In order to minimize the risk (i.e. losses) associated with investing on the GSE, the Finance
Ministry has advised the government to adhere to the following guidelines:

(1) The total forecasted annual return for the four stocks must be at least 9% of the total
amount invested to justify the investment. Also, total possible losses must not exceed 8%
of the total amount invested.
(2) The amount invested in stock A and stock C must not exceed GHC200 million since
when one performs better (worse) the other also performs better (worse). Likewise, the
amount invested in Stock B and D must not exceed GHC350 million for the same reason
as that of Stock A and C.
(3) Although Stock A carries a risk of a loss of GHC 10, the government is willing to buy at
least 500,000 shares given the high return of Ghc18 per share.

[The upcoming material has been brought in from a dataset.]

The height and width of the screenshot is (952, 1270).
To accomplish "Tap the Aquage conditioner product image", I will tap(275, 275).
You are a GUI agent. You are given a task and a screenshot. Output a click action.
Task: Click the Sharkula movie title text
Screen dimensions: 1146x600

a. Formulate a linear programming model to determine the number of shares of each
stock the government should buy in order to minimize the risk involved. Note that
the government is not obliged to spend all the money intended for investment.

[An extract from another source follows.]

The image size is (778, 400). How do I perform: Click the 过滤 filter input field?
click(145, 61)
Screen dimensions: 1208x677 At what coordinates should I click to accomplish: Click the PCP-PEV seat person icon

Final Reduced Objective Allowable Allowable


Name Value Cost Coefficient Increase Decrease
Shares in Stock A 2000000 0 10 1.25 1E+30
Shares in Stock B 0 2.25 6 1E+30 2.25
Shares in Stock C 0 2 6 1E+30 2
Shares in Stock D 1125000 0 5 3 0.56
Final Shadow Constraint Allowable Allowable
Name Value Price R.H. Side Increase Decrease
Possible losses 25625000 0 40000000 1E+30 14375000
Annual return 45000000 0.625 45000000 23000000 9000000
Amount in stock A and C 200000000 -0.0125 200000000 50000000 150000000
Amount in stock B and D 45000000 0 350000000 1E+30 305000000
Amount to invest 245000000 0 500000000 1E+30 255000000
Shares of stock A 2000000 0 500000 1500000 1E+30
b. How many shares of each stock should be bought given the objective and the constraints,
and what is the total possible loss that could occur?
c. Will the allocation change if the objective coefficient value for Stock B is decreased by
GH₵ 3? Explain
d. What will happen to the possible total loss if the total annual return requirement were to
be raised by GH₵ 10,000,000?
e. Interpret the reduced cost of GH₵ 2 for Stock C.